**Information:**
--- START ---
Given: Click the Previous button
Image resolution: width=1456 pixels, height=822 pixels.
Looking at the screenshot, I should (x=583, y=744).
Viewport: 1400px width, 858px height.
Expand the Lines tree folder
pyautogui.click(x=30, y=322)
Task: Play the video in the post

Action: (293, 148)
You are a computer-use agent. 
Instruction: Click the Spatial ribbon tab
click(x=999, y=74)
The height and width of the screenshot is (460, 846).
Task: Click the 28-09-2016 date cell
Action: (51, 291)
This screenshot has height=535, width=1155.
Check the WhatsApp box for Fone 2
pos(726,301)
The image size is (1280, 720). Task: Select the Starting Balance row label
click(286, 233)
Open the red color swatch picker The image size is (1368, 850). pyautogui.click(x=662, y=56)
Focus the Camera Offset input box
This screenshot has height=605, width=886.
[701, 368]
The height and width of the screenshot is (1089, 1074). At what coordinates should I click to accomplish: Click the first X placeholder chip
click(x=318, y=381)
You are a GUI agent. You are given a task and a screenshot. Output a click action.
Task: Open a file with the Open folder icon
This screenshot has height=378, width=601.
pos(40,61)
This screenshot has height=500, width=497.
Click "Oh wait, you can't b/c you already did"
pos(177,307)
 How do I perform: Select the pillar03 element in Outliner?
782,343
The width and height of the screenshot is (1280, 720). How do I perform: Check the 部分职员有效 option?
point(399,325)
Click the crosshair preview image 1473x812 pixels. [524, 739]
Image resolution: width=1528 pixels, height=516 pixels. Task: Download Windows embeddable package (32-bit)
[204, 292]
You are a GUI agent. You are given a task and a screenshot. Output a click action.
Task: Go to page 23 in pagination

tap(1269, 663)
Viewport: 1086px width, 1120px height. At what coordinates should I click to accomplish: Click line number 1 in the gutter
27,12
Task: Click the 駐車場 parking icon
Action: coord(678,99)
--- END ---
**What the task requires:** Please write out each line of the listing above exactly.

**Reply to the exercise:**
Given: Click the Previous button
Image resolution: width=1456 pixels, height=822 pixels.
Looking at the screenshot, I should (x=583, y=744).
Viewport: 1400px width, 858px height.
Expand the Lines tree folder
pyautogui.click(x=30, y=322)
Task: Play the video in the post

Action: (293, 148)
You are a computer-use agent. 
Instruction: Click the Spatial ribbon tab
click(x=999, y=74)
The height and width of the screenshot is (460, 846).
Task: Click the 28-09-2016 date cell
Action: (51, 291)
This screenshot has height=535, width=1155.
Check the WhatsApp box for Fone 2
pos(726,301)
The image size is (1280, 720). Task: Select the Starting Balance row label
click(286, 233)
Open the red color swatch picker The image size is (1368, 850). pyautogui.click(x=662, y=56)
Focus the Camera Offset input box
This screenshot has height=605, width=886.
[701, 368]
The height and width of the screenshot is (1089, 1074). At what coordinates should I click to accomplish: Click the first X placeholder chip
click(x=318, y=381)
You are a GUI agent. You are given a task and a screenshot. Output a click action.
Task: Open a file with the Open folder icon
This screenshot has height=378, width=601.
pos(40,61)
This screenshot has height=500, width=497.
Click "Oh wait, you can't b/c you already did"
pos(177,307)
 How do I perform: Select the pillar03 element in Outliner?
782,343
The width and height of the screenshot is (1280, 720). How do I perform: Check the 部分职员有效 option?
point(399,325)
Click the crosshair preview image 1473x812 pixels. [524, 739]
Image resolution: width=1528 pixels, height=516 pixels. Task: Download Windows embeddable package (32-bit)
[204, 292]
You are a GUI agent. You are given a task and a screenshot. Output a click action.
Task: Go to page 23 in pagination

tap(1269, 663)
Viewport: 1086px width, 1120px height. At what coordinates should I click to accomplish: Click line number 1 in the gutter
27,12
Task: Click the 駐車場 parking icon
Action: coord(678,99)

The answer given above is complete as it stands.